Foundation models are capable of powering downstream tasks that involve language, vision, robotics, reasoning, and human interactions.
Five attributes for foundation models include:
- Expressivity: Can capture information and present it with realism.
- Scalability: Can handle large amounts of high-dimensional data.
- Mutlimodality: Can consume, process, and create content from many sources and domains.
- Memory: Can store and access knowledge.
- Compositionality: Can generalize.
Large amounts of data are passed to foundation models to improve the ability to perform downstream tasks.
Due to the nature of the data that models train on, biases and stereotypes pose a serious risk. Malicious actors may spread disinformation using AI systems to generate exaggerated content. Misinformation is also a possibility due to artificial hallucinations. Therefore, it’s important to train models on data from trusted sources to minimize these risks.

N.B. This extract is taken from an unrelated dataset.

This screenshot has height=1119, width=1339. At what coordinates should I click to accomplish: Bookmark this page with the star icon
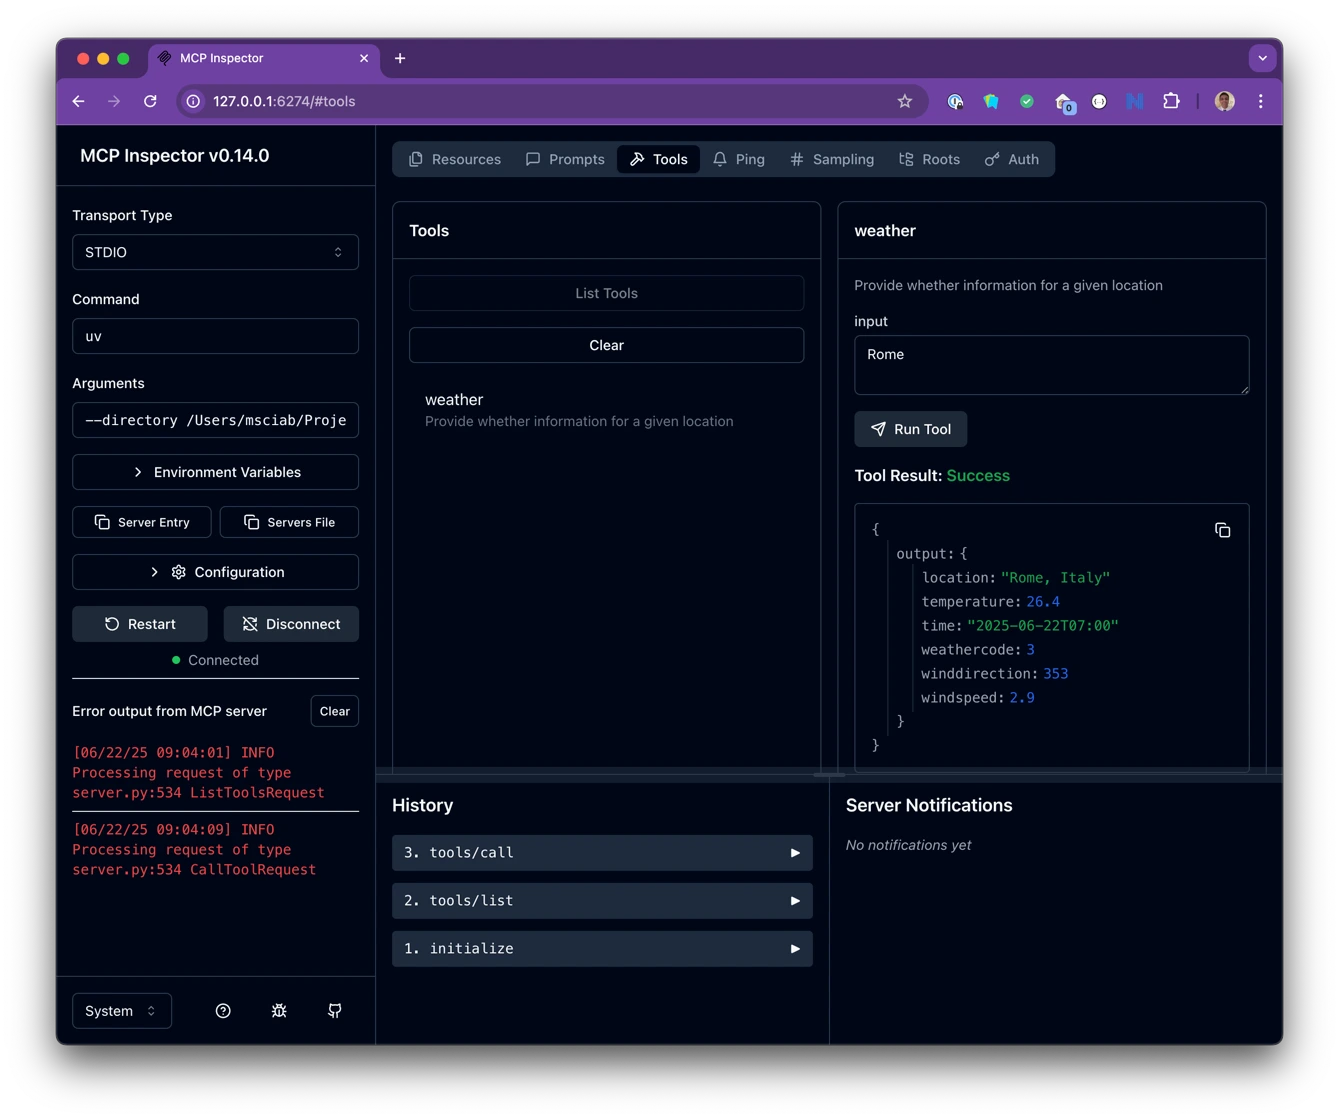[x=905, y=101]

Foundation models use various architecture types. One of which includes the transformer architecture (like evolved transformer or vanilla transformer).
Foundation models are based on deep learning standards and transfer learning.
Pre-training models on data is vital in transfer learning, which deals with the application of knowledge learned from one task onto another task. As computer hardware increases in speed and memory, the amount of training data that is able to be processed increases as well.
Some examples of existing foundation models include:
- BERT (Bidirectional Encoder Representations from Transformers) is a model introduced by Google in 2018.
- LaMDA (Language Model for Dialogue Applications) is a model introduced by Google in 2020, and powers Bard which was released in March 2023.
- GPT (Generative Pre-trained Transformer) is a model that was first introduced by OpenAI in 2018. It is trained on text and code, and powers ChatGPT which was released in November 2022.
- DALL-E is a model introduced in 2021 by OpenAI. It is based on GPT-3 and is used to produce images.
Foundation models are a fundamental part of an AI system. Below are some of the types of models:
- Diffusion Models
- Diffusion Models are generative models, which means they are used to generate data similar to what they were trained on. The models work by destroying training data through the addition of Gaussian noise, and then learning to recover that data.
- Large Language Models (LLMs)
- Large Language Models are artificial intelligence systems that are designed to process and generate human language on a massive scale.